**TASK STATEMENT**
Copy the entries below exactly; any picture among them should be left out.

------------------------------------------------------------

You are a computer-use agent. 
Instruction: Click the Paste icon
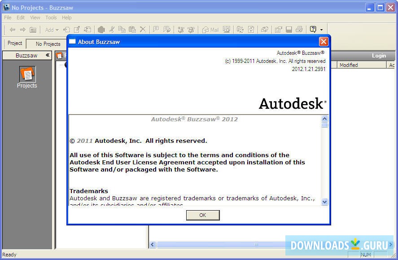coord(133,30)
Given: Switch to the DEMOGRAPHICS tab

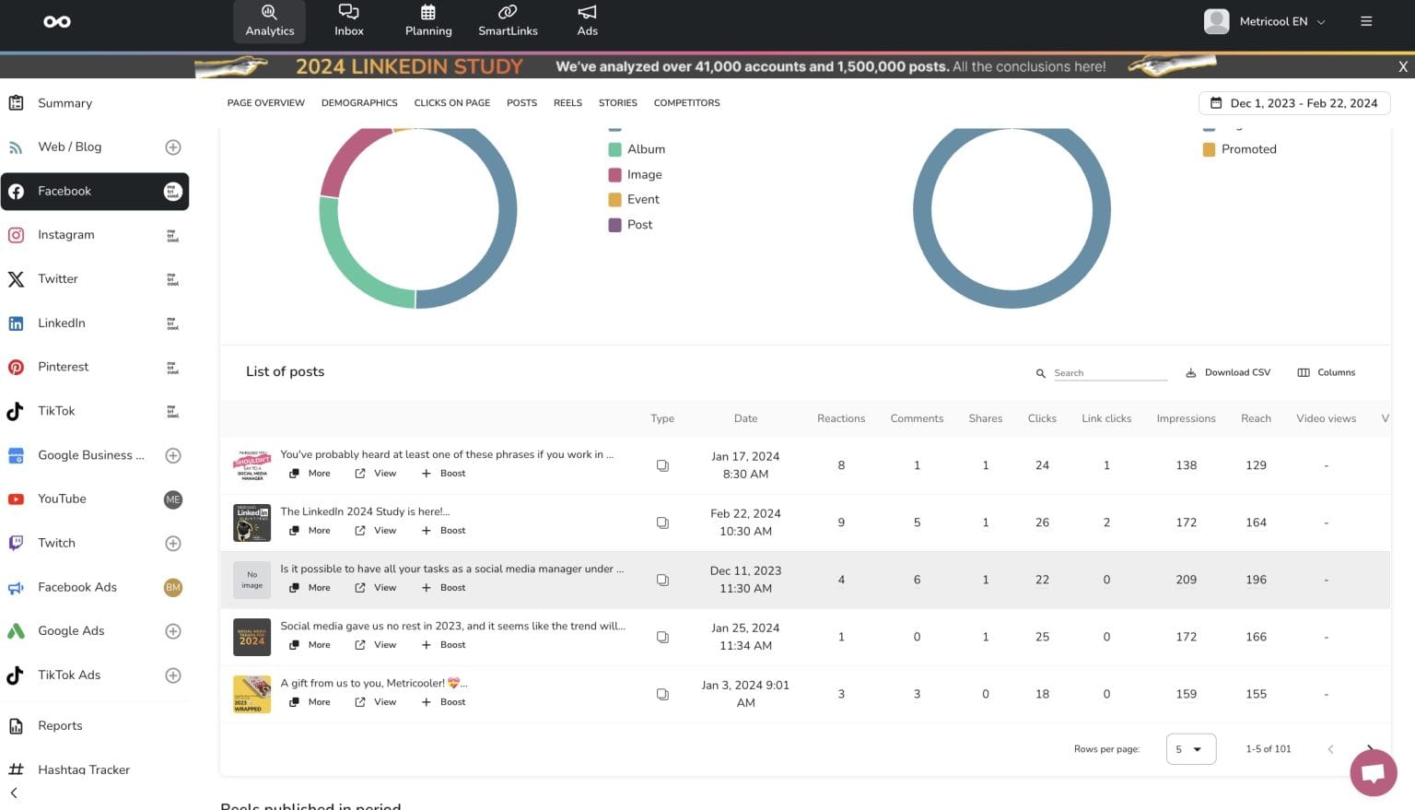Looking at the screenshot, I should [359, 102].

------------------------------------------------------------

**RESPONSE TO THE TASK**
You are a computer-use agent. 
Instruction: Click the Paste icon
coord(133,30)
Given: Switch to the DEMOGRAPHICS tab

Looking at the screenshot, I should [359, 102].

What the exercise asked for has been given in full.